Continuous: Continuous distributions
In Harrindy/StatEngine: An R Package for the UofSC Course STAT 509 "Statistics for Engineers"

Description Usage Arguments Details Value Note Author(s) References Examples

Plot pdf/cdf, calculate mean/variance/standard deviation, and compute probabilities for various continuous distributions

# continuous Uniform Distribution
uniform.summary(a,b,plotpdf=c("TRUE","FALSE"), plotcdf=c("TRUE","FALSE")))
uniform.prob(a,b,lb,ub)
uniform.quantile(a,b,q)

# Normal distribution
normal.summary(mu,sigma,plotpdf=c("TRUE","FALSE"), plotcdf=c("TRUE","FALSE")))
normal.prob(mu,sigma,lb,ub)
normal.quantile(mu,sigma,q)

# Exponential distribution
exponential.summary(lambda,plotpdf=c("TRUE","FALSE"), plotcdf=c("TRUE","FALSE")))
exponential.prob(lambda,lb,ub)
exponential.quantile(lambda,q)

# Gamma distribution
gamma.summary(r,lambda,plotpdf=c("TRUE","FALSE"), plotcdf=c("TRUE","FALSE")))
gamma.prob(r,lambda,lb,ub)
gamma.quantile(r,lambda,p)

# Weibull distribution
weibull.summary(beta,delta,plotpdf=c("TRUE","FALSE"), plotcdf=c("TRUE","FALSE")))
weibull.prob(beta,delta,lb,ub)
weibull.quantile(beta,delta,p)

# Lognormal distribution
lognormal.summary(theta,omega,plotpdf=c("TRUE","FALSE"), plotcdf=c("TRUE","FALSE")))
lognormal.prob(theta,omega,lb,ub)
lognormal.quantile(theta,omega,p)

#Beta distribution
beta.summary(alpha,beta,plotpdf=c("TRUE","FALSE"), plotcdf=c("TRUE","FALSE")))
beta.prob(alpha,beta,lb,ub)
beta.quantile(alpha,beta,p)

`plotpdf`	TRUE or FALSE, if TRUE, it plots the pmf
`plotcdf`	TRUE or FALSE, if TRUE, it polts the cdf
`lb,ub`	lower bound (lb) and upper bound (ub) in a probability statement; lb could be -Inf; ub could be Inf; ub cannot be less than lb
`a,b`	lower bound and upper bound of the support of a continuous uniform distribution
`mu,sigma`	mean and standard deviation of a normal distribution
`lambda`	parameter of an exponential distribution
`r,lambda`	shape and scale parameters of a gamma distribution
`beta,delta`	shape and scale parameters of a Weibull distribution
`theta,omega`	shape and scale parameters of a lognormal distribution
`alpba,beta`	parameters of a beta distribution

Plot the probability density function (pdf) and the cumulative distribution function (cdf) and calculate probability, mean, variable and standard deviation, and compute probabilities of various discrete distributions (continuous uniform distribution, normal distribution, exponential distribution, gamma distribution, Weibull distribution, lognormal distribution, beta distribution).

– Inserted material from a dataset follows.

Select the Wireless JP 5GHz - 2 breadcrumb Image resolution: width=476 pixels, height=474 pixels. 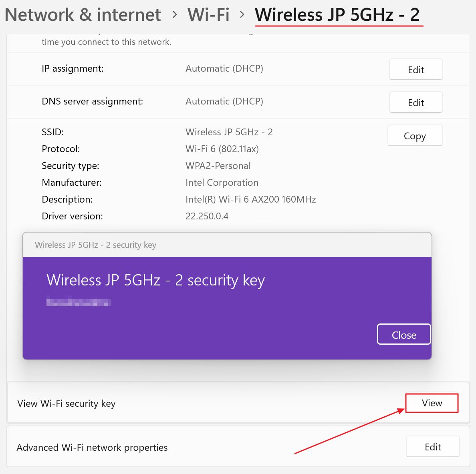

`uniform.summary`	a list of the mean, variance, and standard deviation of a continuous uniform distribution, plot of the pdf/cdf or not
`uniform.prob`	probability of X between lb and ub based on a continuous uniform distribution
`uniform.quantile`	quantile of a continuous uniform distribution
`normal.summary`	a list of the mean, variance, and standard deviation of a normal distribution, plot of the pdf/cdf or not
`normal.prob`	probability of X between lb and ub based on a normal distribution
`normal.quantile`	quantile of a normal distribution
`exponential.summary`	a list of the mean, variance, and standard deviation of an exponential distribution, plot of the pdf/cdf or not
`exponential.prob`	probability of X between lb and ub based on an exponential distribution
`exponential.quantile`	quantile of an exponential distribution
`gamma.summary`	a list of the mean, variance, and standard deviation of a gamma distribution, plot of the pdf/cdf or not
`gamma.prob`	probability of X between lb and ub based on a gamma distribution
`gamma.quantile`	quantile of a gamma distribution
`weibull.summary`	a list of the mean, variance, and standard deviation of a Weibull distribution, plot of the pdf/cdf or not
`weibull.prob`	probability of X between lb and ub based on a Weibull distribution
`weibull.quantile`	quantile of a Weibull distribution
`lognormal.summary`	a list of the mean, variance, and standard deviation of a lognormal distribution, plot of the pdf/cdf or not
`lognormal.prob`	probability of X between lb and ub based on a lognormal distribution
`lognormal.quantile`	quantile of a lognormal distribution
`beta.summary`	a list of the mean, variance, and standard deviation of a beta distribution, plot of the pdf/cdf or not
`beta.prob`	probability of X between lb and ub based on a beta distribution
`beta.quantile`	quantile of a beta distribution

deweiwang@stat.sc.edu

Dewei Wang

Chapter 4 of the textbook "Applied Statistics and Probability for Engineers" 7th edition

# Continuous uniform distribution
a=4.9;b=5.1;uniform.summary(a,b)
uniform.prob(a,b,4.95,5) # P(4.95<X<5)
uniform.quantile(a,b,0.9) # x such that P(X>x)=0.1

#Normal distribution
normal.summary(10,2) #mu=10,sigma=2,variance=4
normal.prob(10,2,9,11)
normal.quantile(10,2,0.98)

#Exponential distribution
exponential.summary(25) #lambda=25
exponential.prob(25,0.1,Inf) #P(X>0.1)
exponential.quantile(25,0.1) # x such that P(X>x)=0.9

#Gamma distribution
gamma.summary(10,.5) #r=10,lambda=0.5
gamma.prob(10,0.5,25,Inf) #P(X>25)
gamma.quantile(10,0.5,0.95) # x such that P(X<x)=0.95

#Weibull distribution
weibull.summary(2,5000) #beta=2,delta=5000
weibull.prob(2,5000,6000,Inf) #P(X>6000)
weibull.quantile(2,5000,1-0.05) # x such that P(X>x)=0.05

#Lognormal distribution
lognormal.summary(10,1.5) #theta=10,omega=1.5
lognormal.prob(10,1.5,10000,Inf) #P(X>10000)
lognormal.quantile(10,1.5,1-0.99) # x such that P(X>x)=0.99

#Beta distribution
beta.summary(2.5,1) #alpha=2.5, beta=1
beta.prob(2.5,1,0.7,Inf) # P(X>0.7)
beta.quantile(2.5,1,0.99) # x such that P(X<x)=0.99